In a much followed TED Talk, Angela Lee Duckworth, a Wharton researcher, outlined studies that forecast performance among West Point cadets, students and teachers in troubled school systems and corporate salespeople. In all these groups, one factor proved a better of predictor of success than talent, IQ, work ethic or social skills. That factor is “grit,” the ability to bounce back and learn from setbacks and disappointment.
Building on that finding, Wharton has created a website with eight questions to help you and the people you work with determine your “grit quotient.”
Steps to build resilience
This is not the first time that the importance of resilience has been highlighted. Indeed, a previous article pointed to research among successful entrepreneurs in which the ability to bounce back was identified as the single more important factor in their success.
What’s changed is the increasing body of work that identifies specific strategies to increase your resilience and that of the people you work with. Grit means having passion and perseverance for long-term goals, being prepared to work hard for years and treating your goals as a marathon rather than a sprint.

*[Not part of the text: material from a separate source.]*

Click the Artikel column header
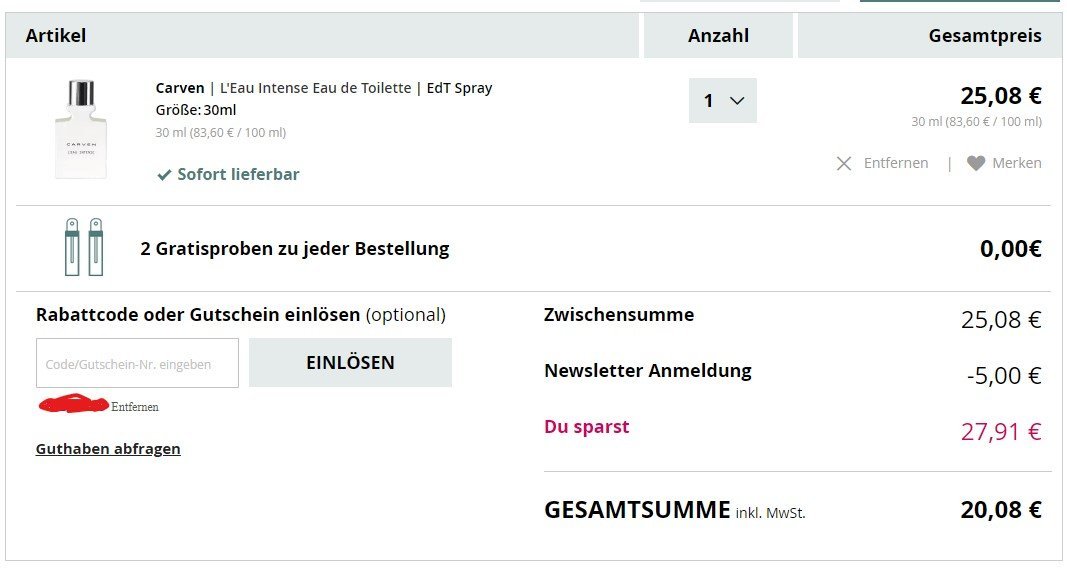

An article in Scientific American profiled research by psychiatrists Stephen Southwick of the Yale School of Medicine and Dennis Charney of the Mount Sinai School of Medicine. Southwick and Charney define resilience as the ability to constructively harness one’s natural stress response.
Here are four strategies to increase resilience among you and your team:
1. Build stamina and physical capability
Sustained effort requires a healthy diet, sufficient sleep and regular exercise. Every advisor intuitively understands this, but many fail to give sufficient priority to their capacity for effort. Just as you need to be in peak physical condition to enter a marathon race, so your physical condition affects your ability to sustain effort in the face of disappointment.